╭─ PAGE

Paulette BRISEPIERRE

(UMP, commission des Affaires étrangères et de la Défense)

Siège renouvelable au 1 er octobre 2008

Née le 21 avril 1917 à Bordeaux, Paulette Brisepierre est diplômée de l'Université de Michigan. Après le décès de son mari en 1961, elle reprend la direction de la société fruitière de Marrakech (emballage et transformation d'agrumes et d'abricots) et de la société Orangeor (exportation et vente d'agrumes sur les marchés étrangers). Après la « marocanisation » de ces sociétés, elle devient Conseiller pour le Maroc des sociétés Sofrepost et Somepost. Paulette Brisepierre est Conseiller du Commerce Extérieur de la France.

Élue déléguée des Français du Maroc au Conseil Supérieur des Français de l'étranger (CSFE, devenu depuis l'Assemblée des Français de l'étranger) en 1968, Paulette Brisepierre en a été la vice-présidente de 1974 à 1977 et a présidé le groupe RPR de cette assemblée de 1995 à 2001. Elle a également été désignée à deux reprises par le gouvernement français au Conseil Économique et Social.

╰─

_CONSIGNE_
Dans la notice sur Paulette Brisepierre, reprenez le passage qui s'ouvre sur « Siège renouvelable au » et se clôt sur « de la France. », en remplaçant « Marrakech » par « Casablanca ».

╭─ DOCUMENTS SOURCES

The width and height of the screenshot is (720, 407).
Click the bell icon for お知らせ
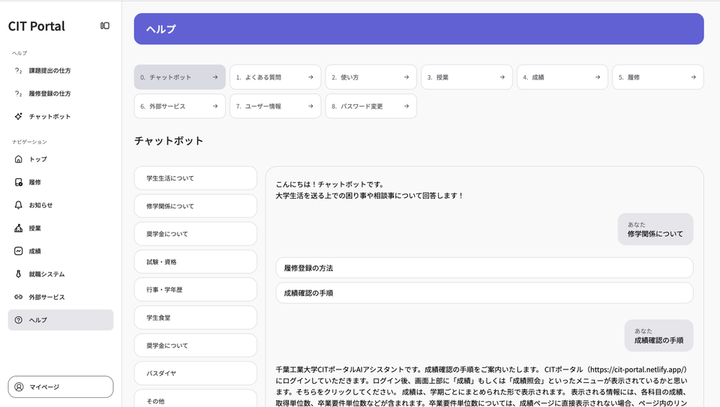(x=19, y=205)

╰─

_EXERCICE CORRIGÉ_
Siège renouvelable au 1 er octobre 2008

Née le 21 avril 1917 à Bordeaux, Paulette Brisepierre est diplômée de l'Université de Michigan. Après le décès de son mari en 1961, elle reprend la direction de la société fruitière de Casablanca (emballage et transformation d'agrumes et d'abricots) et de la société Orangeor (exportation et vente d'agrumes sur les marchés étrangers). Après la « marocanisation » de ces sociétés, elle devient Conseiller pour le Maroc des sociétés Sofrepost et Somepost. Paulette Brisepierre est Conseiller du Commerce Extérieur de la France.